TASK INSTRUCTIONS
Look below for lines that hold the string "computer" and copy each one.

(DATA FOR ANALYSIS)

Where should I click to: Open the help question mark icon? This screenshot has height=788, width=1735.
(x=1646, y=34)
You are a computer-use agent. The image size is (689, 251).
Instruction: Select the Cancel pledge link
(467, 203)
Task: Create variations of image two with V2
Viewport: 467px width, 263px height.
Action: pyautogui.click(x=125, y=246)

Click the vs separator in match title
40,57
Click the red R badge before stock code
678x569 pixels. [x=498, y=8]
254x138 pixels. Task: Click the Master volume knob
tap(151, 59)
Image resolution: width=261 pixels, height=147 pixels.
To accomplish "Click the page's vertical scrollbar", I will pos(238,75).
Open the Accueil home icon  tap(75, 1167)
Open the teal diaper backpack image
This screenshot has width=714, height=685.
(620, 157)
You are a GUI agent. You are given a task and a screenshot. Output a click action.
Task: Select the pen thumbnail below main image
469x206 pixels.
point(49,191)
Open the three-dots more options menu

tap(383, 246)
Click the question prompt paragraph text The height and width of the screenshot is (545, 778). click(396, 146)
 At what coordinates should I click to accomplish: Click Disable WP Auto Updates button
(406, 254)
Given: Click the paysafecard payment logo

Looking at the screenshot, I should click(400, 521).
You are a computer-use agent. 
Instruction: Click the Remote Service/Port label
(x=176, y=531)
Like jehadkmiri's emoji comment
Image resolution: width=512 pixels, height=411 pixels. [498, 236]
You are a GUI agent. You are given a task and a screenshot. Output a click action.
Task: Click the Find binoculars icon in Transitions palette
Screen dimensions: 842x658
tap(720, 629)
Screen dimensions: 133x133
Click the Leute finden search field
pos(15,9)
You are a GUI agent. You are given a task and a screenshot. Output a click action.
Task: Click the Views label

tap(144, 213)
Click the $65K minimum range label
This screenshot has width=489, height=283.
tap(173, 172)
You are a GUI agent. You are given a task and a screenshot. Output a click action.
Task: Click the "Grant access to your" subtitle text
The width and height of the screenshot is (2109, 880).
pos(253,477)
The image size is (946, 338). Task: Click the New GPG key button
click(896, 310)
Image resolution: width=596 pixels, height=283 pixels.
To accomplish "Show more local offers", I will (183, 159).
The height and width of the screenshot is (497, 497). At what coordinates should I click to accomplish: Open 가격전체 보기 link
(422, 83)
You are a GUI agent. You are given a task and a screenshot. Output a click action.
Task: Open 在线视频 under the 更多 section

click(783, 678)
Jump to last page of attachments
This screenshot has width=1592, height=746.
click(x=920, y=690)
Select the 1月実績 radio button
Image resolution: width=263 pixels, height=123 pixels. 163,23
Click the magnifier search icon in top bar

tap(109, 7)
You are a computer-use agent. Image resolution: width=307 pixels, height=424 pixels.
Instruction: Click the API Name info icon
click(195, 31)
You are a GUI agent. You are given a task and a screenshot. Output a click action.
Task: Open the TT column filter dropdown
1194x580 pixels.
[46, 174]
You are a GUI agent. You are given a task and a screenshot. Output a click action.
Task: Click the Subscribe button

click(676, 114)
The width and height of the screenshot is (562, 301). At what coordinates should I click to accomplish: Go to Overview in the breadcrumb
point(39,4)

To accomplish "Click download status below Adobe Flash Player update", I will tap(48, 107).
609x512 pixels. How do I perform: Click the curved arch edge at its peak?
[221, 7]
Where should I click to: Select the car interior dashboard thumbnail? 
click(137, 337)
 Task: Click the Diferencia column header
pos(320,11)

(End DATA FOR ANALYSIS)

ANSWER FOR THIS EXERCISE
You are a computer-use agent. The image size is (689, 251).
You are a computer-use agent. 
You are a computer-use agent. Image resolution: width=307 pixels, height=424 pixels.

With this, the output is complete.